» **WORK TO COMPLETE**: Reproduce the abstract below on defect-induced segregation in BSCF perovskites word for word, with nothing added or left out.

» **SOURCE PASSAGE**:
▼
Defect-Induced Segregation and Lattice Stability of BSCF Perovskites

Among novel advanced materials for clean energy, \textbf{Ba}$_{x}$\textbf{Sr}$_{1-x}$\textbf{Co}$_{1-y}$\textbf{Fe}$_{y}$\textbf{O}$_{3-\delta }$(\textbf{BSCF}) are considered as promising materials for cathodes in solid oxide fuel cells (SOFC) and oxygen permeation membranes. BSCF exhibits a good oxygen exchange performance, mixed ionic and electronic conductivity, high oxygen vacancy concentration, and low diffusion activation barrier, which largely define the oxygen reduction chemistry. However, understanding the interplay between the structural disorder and crystalline stability in BSCF is extraordinarily complex and essentially unexplored. We present first principles calculations of an ideal BSCF crystal and the crystal containing point defects, Frenkel and Schottky disorders, cation and antisite exchanges, and a set of relevant solid-solid solutions. We discuss possible mechanisms of defect-induced (in)stability, solid-state decomposition reactions, and phase transitions of the BSCF lattice as a function of oxygen vacancy concentration for cubic and hexagonal BSCF in the context of available experiments. This research explains the observed SOFC performance reduction and provides insights on enhancing energy conversion.
▲
» **SOURCE MATERIAL**:
▼
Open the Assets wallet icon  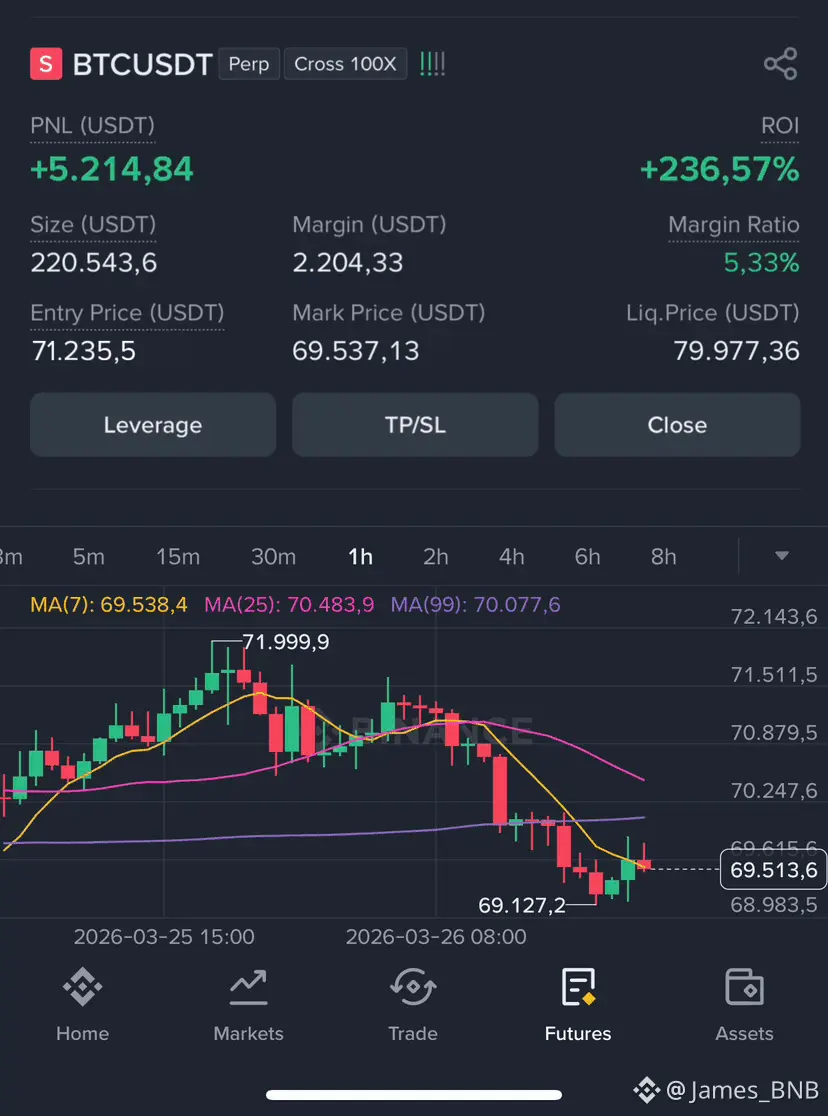tap(744, 988)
▲
» **WRITTEN SOLUTION**:
Defect-Induced Segregation and Lattice Stability of BSCF Perovskites

Among novel advanced materials for clean energy, \textbf{Ba}$_{x}$\textbf{Sr}$_{1-x}$\textbf{Co}$_{1-y}$\textbf{Fe}$_{y}$\textbf{O}$_{3-\delta }$(\textbf{BSCF}) are considered as promising materials for cathodes in solid oxide fuel cells (SOFC) and oxygen permeation membranes. BSCF exhibits a good oxygen exchange performance, mixed ionic and electronic conductivity, high oxygen vacancy concentration, and low diffusion activation barrier, which largely define the oxygen reduction chemistry. However, understanding the interplay between the structural disorder and crystalline stability in BSCF is extraordinarily complex and essentially unexplored. We present first principles calculations of an ideal BSCF crystal and the crystal containing point defects, Frenkel and Schottky disorders, cation and antisite exchanges, and a set of relevant solid-solid solutions. We discuss possible mechanisms of defect-induced (in)stability, solid-state decomposition reactions, and phase transitions of the BSCF lattice as a function of oxygen vacancy concentration for cubic and hexagonal BSCF in the context of available experiments. This research explains the observed SOFC performance reduction and provides insights on enhancing energy conversion.